Im Oktober des Jahres 2009 erreichte mich ein E-Mail des Ehrenpräsidenten der Deutschen Gesellschaft für Chronometrie (DGC), Dipl.-Volksw. Klaus Schlaefer: Am  Bauhof der Stadt Schriesheim sei unter allerlei Müll eine verrostete Turmuhr entdeckt worden. Herr Schlaefer schickte mir eine Reihe von Fotos und bat mich, für dieses Werk eine Expertise zu erstellen.

Das Rathaus in Schriesheim

Bei Durchsicht der Fotos war mir anhand verschiedener konstruktiver und stilistisch formaler Merkmale sofort klar, daß diese Turmuhr sicher noch um die Mitte des 15. Jahrhunderts, wenn nicht noch früher entstanden ist. Sollte sich meine Annahme bestätigen, ist dieses Werk die derzeit älteste bekannte Turmuhr im deutschen Sprachraum. Diese Entdeckung fand  in den regionalen Medien auch ein entsprechendes Echo. Anfang des Jahres wurde ich mit der Restaurierung der Uhr beauftragt. Um die  Authentizität des Werkes zu erhalten, sollen die Werksteile nur entrostet und konserviert werden. Auch soll im Zuge der Restaurierung überprüft werden, ob die Uhr wieder gehfähig gemacht werden kann. Dazu müßten einige fehlende Teile ergänzt werden. Nach anfänglichen Finanzierungsproblemen konnte ich Anfang September die Uhr in die Werkstätten der Uhrenstube Aschau bringen.

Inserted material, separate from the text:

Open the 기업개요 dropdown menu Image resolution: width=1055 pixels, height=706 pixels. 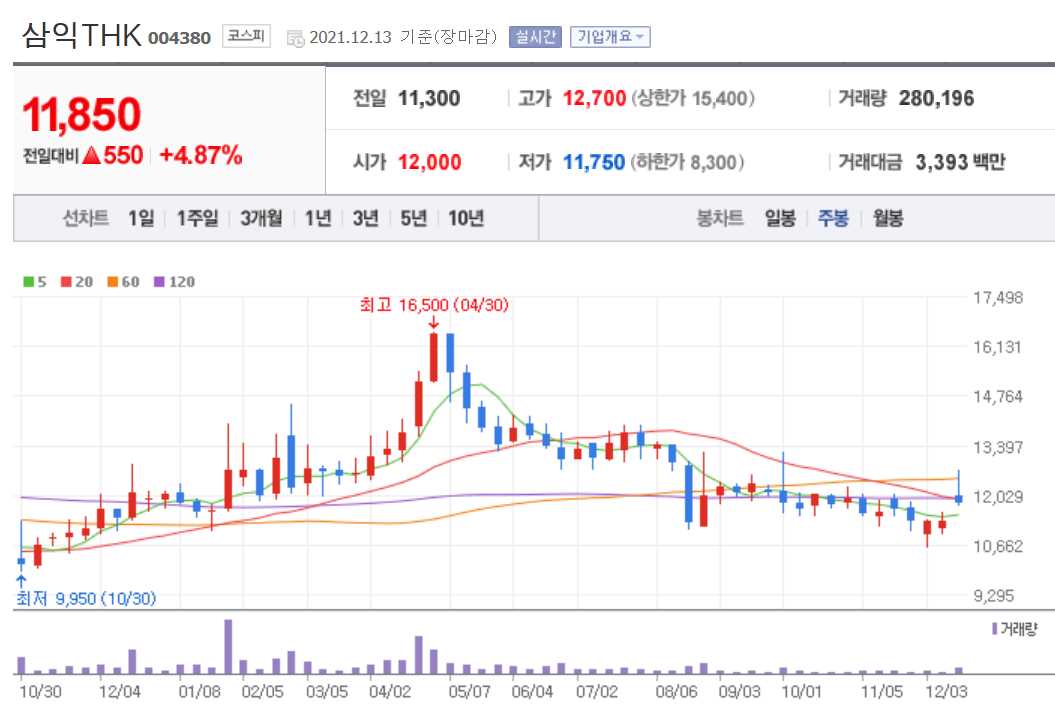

Wegen der Größe des Werkes (ca. 61x76cm und ca. 136cm hoch) und dessen massiver Konstruktion, konnte die Uhr nicht als Ganzes im Kofferraum meines PKW-Kombi untergebracht werden. So mußte sie an Ort und Stelle in ihre Einzelteile zerlegt werden. Ein weiteres Problem war der Zusammenbau der Teile in der Schmiede der Uhrenstube, da die Gestellrahmen so schwer waren, daß ich sie allein nicht auf die erforderliche Höhe heben konnte. So mußte an der Decke der Schmiede einen elektrischen Seilhebezug montiert werden, danach ging der Zusammenbau problemlos vor sich. Derzeit wird eine genaue Bestandsaufnahme gemacht, die Gestellteile auf ihre ursprüngliche Fassung (Farbanstrich) untersucht, sowie die geplanten Restaurierungsmaßnahmen festgelegt.

Parallel zu meinen Untersuchungen der historisch-formalen und konstruktiven Charakteristika dieser Turmuhr, wird Herr Schlaefer in Zusammenarbeit mit dem Archivar der Stadt Schriesheim, Herrn Dr. Hans Jörg Schmidt die archivalischen Quellen zu der Geschichte dieser interessanten Uhr erforschen.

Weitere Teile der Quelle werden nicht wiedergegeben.